Based at Birkbeck between July 2009 and June 2013 and undertaken in partnership with Instituto de Lengua y Cultura Aymara in Bolivia, the AHRC funded research project `Weaving Communities of Practice' has made a substantial impact on cultural life by creating new systems of cataloguing and digitising collections of Andean textiles and developing a digital, online database to manage complex visual information. Two museums in the UK and 10 in Latin America (Bolivia, Chile and Peru) have directly benefited from the project both in the development of the database and in the training provided; rural communities in Bolivia have also benefited from the recognition and recovery of their traditional craft.

Underpinning research

The AHRC funded project, `Weaving Communities of Practice', was based at Birkbeck, University of London (July 2009-June 2013). The project involved an interdisciplinary team, working between the UK and South America, in archaeological, historical, geographic, linguistic, ethnographical and computer science research, under the direction of Dr Luciana Martins, Director of the Centre for Iberian and Latin American Visual Studies (CILAVS) in coordination with the Instituto de Lengua y Cultura Aymara (ILCA) in La Paz.

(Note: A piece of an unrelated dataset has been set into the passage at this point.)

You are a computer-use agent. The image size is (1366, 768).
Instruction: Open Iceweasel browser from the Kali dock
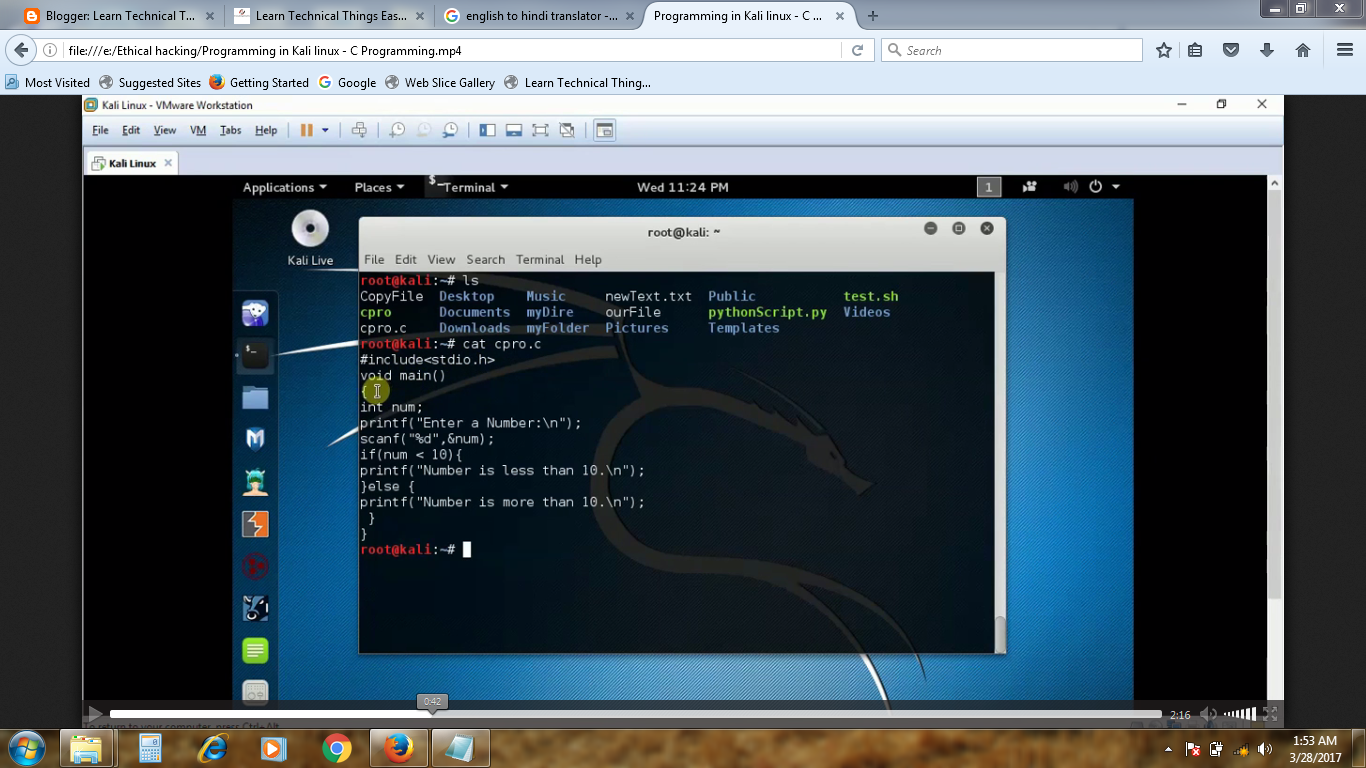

Prof Denise Arnold was employed by Birkbeck as the project's main researcher, working at ILCA. This project built on expertise in digital outputs developed by the earlier AHRB project (1999-2001), which created the pioneering online resource on the visual cultures of Latin America and the Iberian peninsula, `Iberoamerican Museum of Visual Culture on the Web'.

`Weaving Communities of Practice' developed innovative methodologies, combining work in museum collections and fieldwork, digital documentation and information visualization, and an ontological modelling of these data, in order to develop a common yet simple technical language oriented towards understanding the structures and techniques of Andean textiles from a weaver's point of view (Ref 5). The project involved 12 museum collections and textile archives — in the British Museum and Victoria and Albert Museum in the UK, and in the Andean region of Latin America (Bolivia, Peru and Chile). It documented some 300 archaeological textiles (ca. 600-1532 CE), 50 historical textiles (1532-1900), and 200 ethnographic textiles (1901-present), in textile records especially designed by the project team.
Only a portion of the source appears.